Thursday, November 6, 2008

The eurozone may not survive ....

That’s what Peter Boone, Simon Johnson, and James Kwak wrote in an Op-ed in the Guardian on October 24, 2008.

During the last three months, the risk that Ireland, Italy, and Greece will default within five years (as implied in credit default swap spreads for their state debts) has quadrupled from approximately 3 percent to 12 percent each. Government debts need to be refinanced periodically, but the current crisis has made that more difficult. Moreover, governments have guaranteed their large financial institutions, for over 3 times the current GDP and over 12 times government revenues in the case of Ireland.

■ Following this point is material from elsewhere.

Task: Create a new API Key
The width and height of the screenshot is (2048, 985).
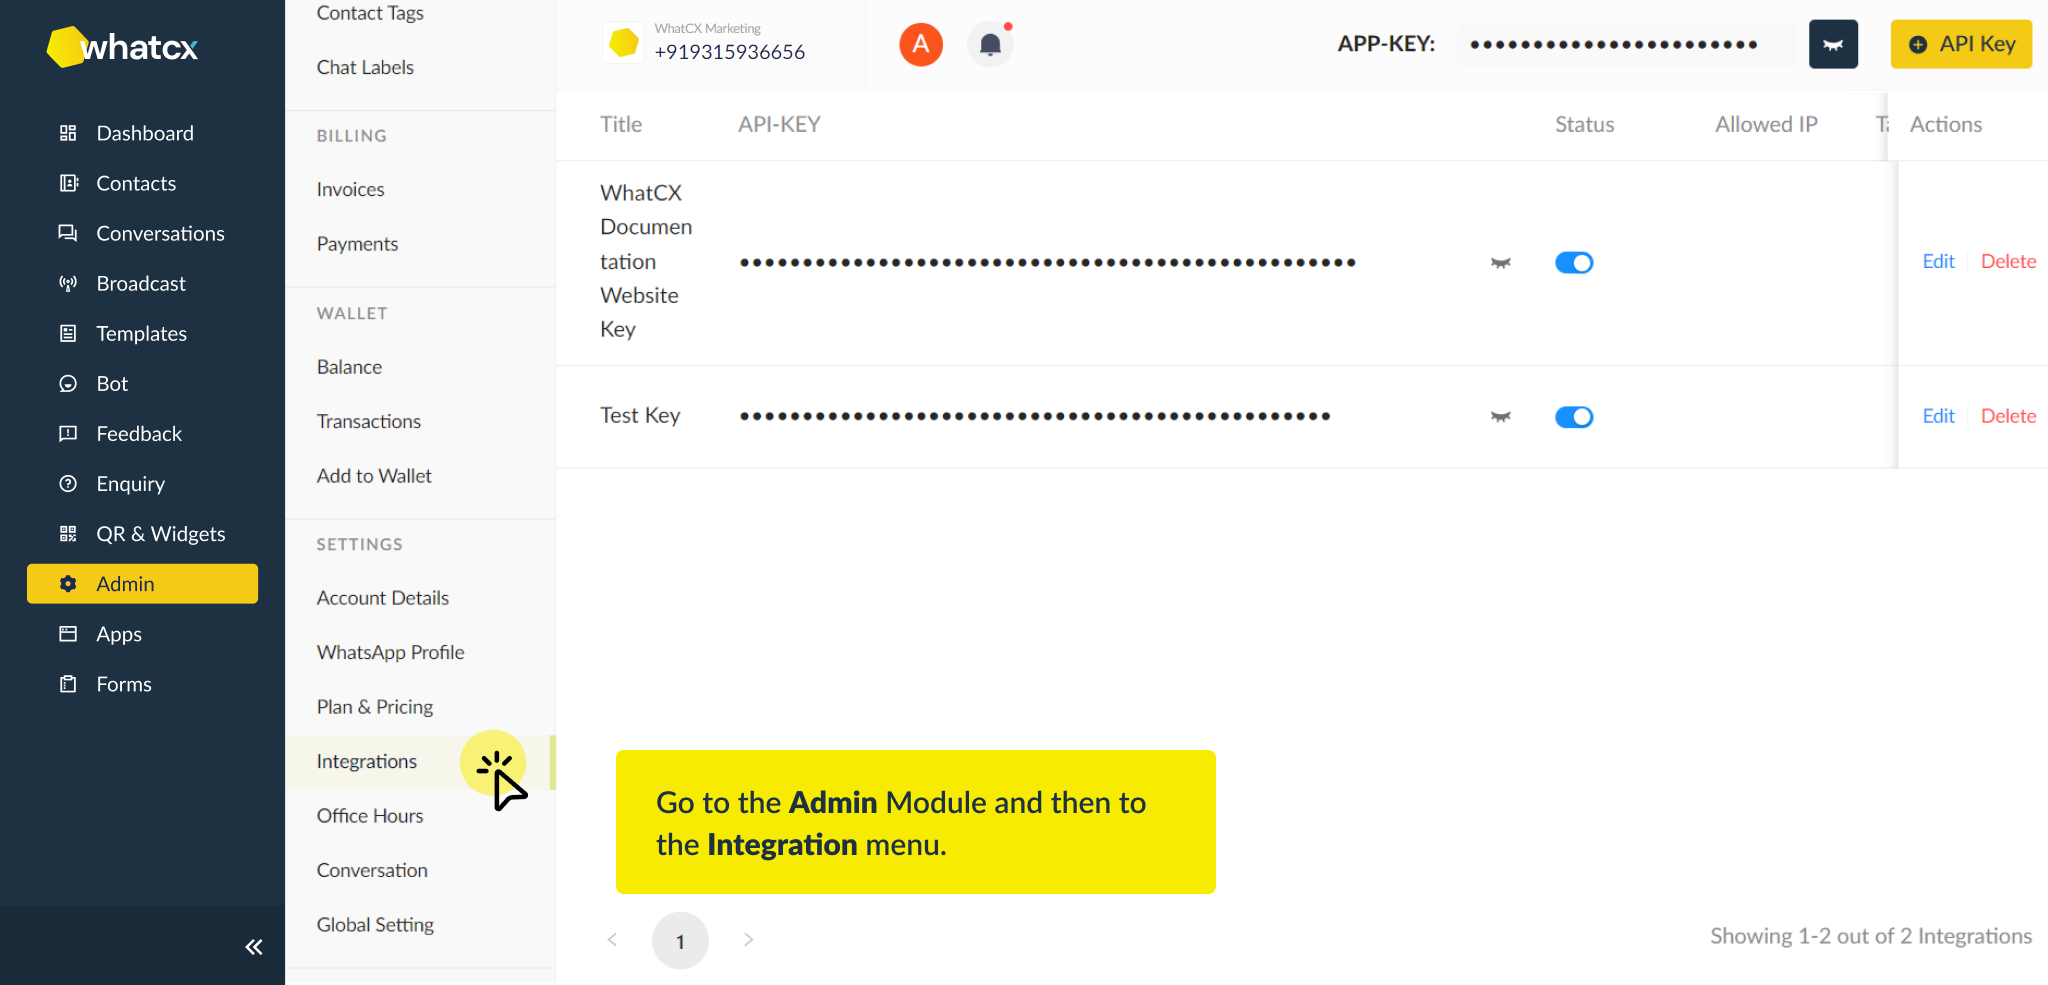Action: point(1959,44)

Creditors could become reluctant to hold such risky debt. To win back confidence the country needs to tighten fiscal policy, but this could prove painful without letting the exchange rate to depreciate sharply, thus giving some stimulus to the economy in order to compensate for the deflationary effect of spending cuts and tax increases.

The problem however, the authors write, is that the eurozone nations no longer have control over their monetary policy. The European Central Bank does, but its mandate is to maintain a 2 percent inflation target, while Greece, Ireland, Spain, Italy and Portugal would prefer loose monetary policies.

If there is a sufficiently deep, global recession, they conclude, the eurozone may not survive. If one nation breaks away, investors will wonder who is next, cutting off financing from other countries.